The Lakers continued to bake their bread at the line, and it was some real sour dough for the Jazz: L.A. shot 43 free throws compared to only 16 for Utah. And this discrepancy wasn't lost on Jerry Sloan. "We've put them on the line 89 times (in two games). That's way too many. That was the difference in the game, free throws." Uh, yeah, you could say that. As General Obvious Carlos Boozer might say, "Them getting 27 more free throws than us really helped them a lot."
Speaking of Carlos, his slump continued (10 points, 3-for-10) and he played only 24 minutes due to foul trouble in the first half. Deron Williams shook off a slow start to finish with 25 points and 10 assists, leading seven Jazz players in double figures. Paul Millsap added 17 points (7-for-13) and 10 boards, and he was the only reason Utah didn't go down by 30 in the first half.
Derek Fisher twisted the knife in the Jazz fans' back a little bit more with a 22-point, 7-for-10 game. Pau Gasol also had 20 points, and Lamar Odom continued to thrive in his "third option" role with 19 points and 16 rebounds.
Now the series moves to Utah, where I hear the Jazz play pretty well...
The return of the $110 Million Man. Rashard Lewis had kind of been sucking so far in this second-round series: Over the first two games, he had gone 15-for-41 from the field and 2-for-12 from three-point range. It's like his bionic eye was really just an olive somebody shoved in there and his bionic arm had been replaced with a cheese log. Which might have actually happened in an episode of The Six Million Dollar Man.
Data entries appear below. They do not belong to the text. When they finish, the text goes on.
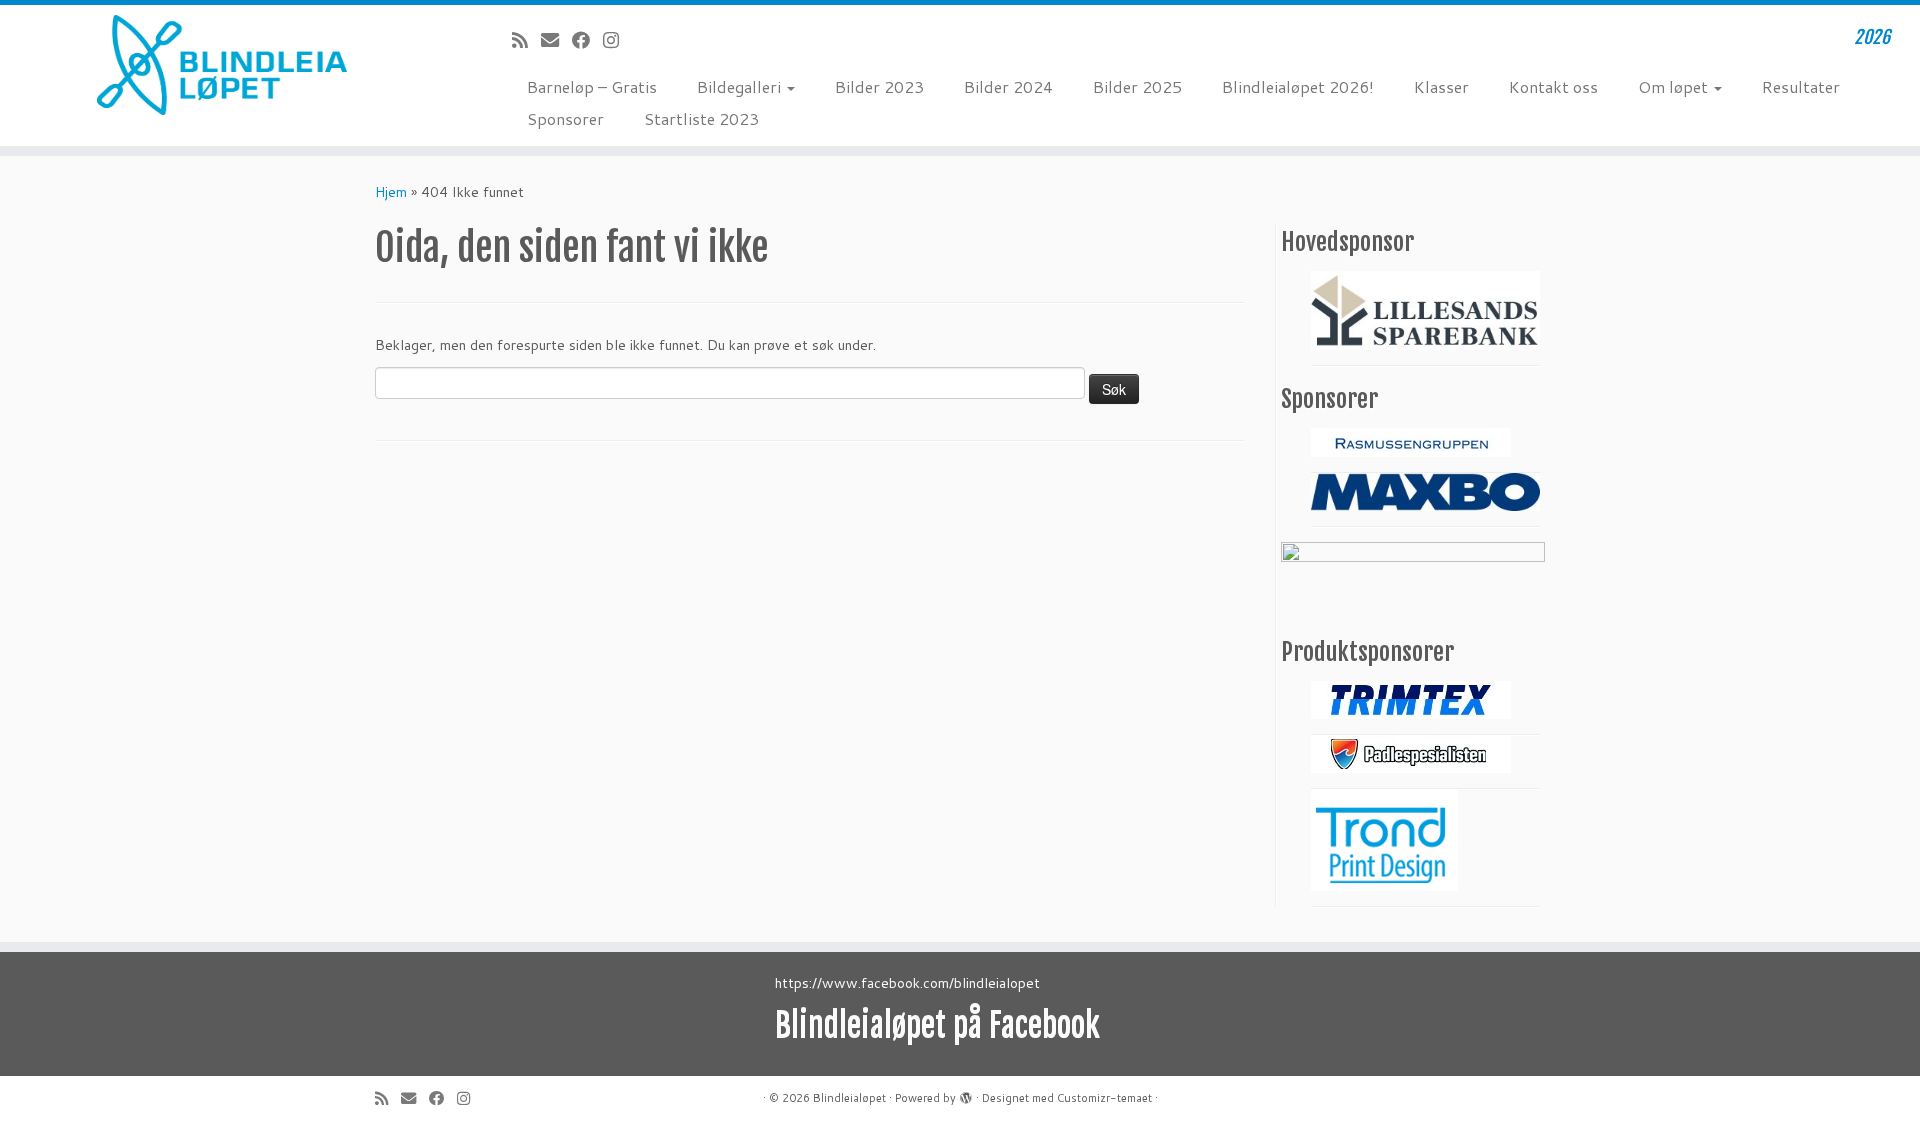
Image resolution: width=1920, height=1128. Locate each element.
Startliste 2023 (701, 118)
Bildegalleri (741, 86)
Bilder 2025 (1137, 86)
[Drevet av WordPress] (966, 1094)
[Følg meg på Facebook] (587, 40)
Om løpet (1675, 86)
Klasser (1441, 86)
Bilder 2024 (1008, 86)
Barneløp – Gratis (592, 86)
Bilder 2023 (879, 86)
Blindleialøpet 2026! (1298, 86)
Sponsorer (565, 118)
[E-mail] (556, 40)
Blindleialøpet (849, 1098)
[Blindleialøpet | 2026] (221, 65)
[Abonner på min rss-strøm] (526, 40)
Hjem (391, 192)
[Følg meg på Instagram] (617, 40)
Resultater (1801, 86)
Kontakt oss (1553, 86)
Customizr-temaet (1104, 1098)
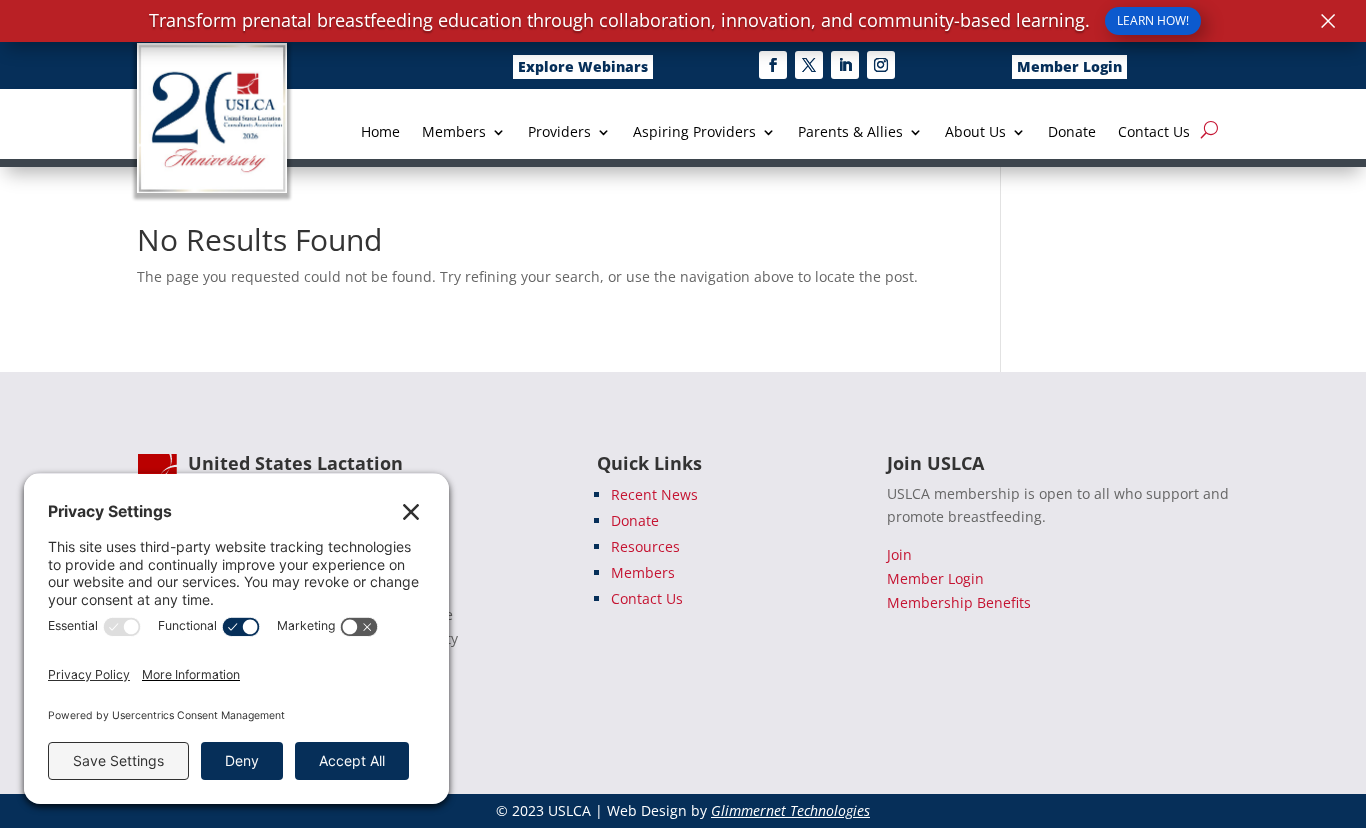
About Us (975, 133)
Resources (645, 546)
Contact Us (1154, 133)
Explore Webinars (583, 66)
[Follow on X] (809, 65)
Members (454, 133)
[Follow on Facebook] (773, 65)
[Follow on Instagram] (881, 65)
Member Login (1069, 66)
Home (380, 133)
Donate (1072, 133)
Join (899, 554)
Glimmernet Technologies (790, 810)
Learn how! (1153, 20)
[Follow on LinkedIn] (845, 65)
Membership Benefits (959, 602)
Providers (559, 133)
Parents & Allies (850, 133)
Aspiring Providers (694, 133)
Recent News (654, 494)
It was Return of the Deathprobe Part I, if I'm not mistaken.
Uh, anyway, Rashard got his superpowers back last night — 33 points, 11-for-15 shooting, 5-for-6 from The Land of Three — and the Magic ended their nine-game playoff jinx against the Pistons with a convincing 111-86 victory.
The win was made possible in part by hard practice and a healthy lifestyle, and also by the fact that Chauncey Billups strained his right hamstring and played only the first 3:49 of the first quarter. Detroit fell behind 30-16 in that opening stanza, and despite a little third quarter run, they were overwhelmed, much like I was while trying to think of an analogy with which to end this paragraph.
Pistons coach Flip Saunders said: "I'm concerned because (Billups is) our quarterback; he runs our team. You saw our first two games. He's been a huge part of why we've been successful - that matchup has been huge for us." No kidding. So is this the part where the MVP voters start recasting their ballots for Mr. Big Shot?
The Magic hit 54 percent of their shots as a team. Lewis got capable backup from Dwight Howard (20 points, 12 rebounds, 6 blocked shots), Hedo Turkoglu (18 points, team-high 6 assists), and Jameer "Thank God I didn't have to play against Chauncey" Nelson (18 points, 7 rebounds). Rip Hamilton led the Pistons in both points (24) and turnovers (6), Tayshaun Prince added 22 points and 7 boards, and Rodney Stuckey did a poor man's impersonation of Billups (19 points, 3 assists).
Fun fact(s): Steve Austin's boss was named Oscar Goldman. And the Six Million Dollar Man toy line featured a bigfoot doll.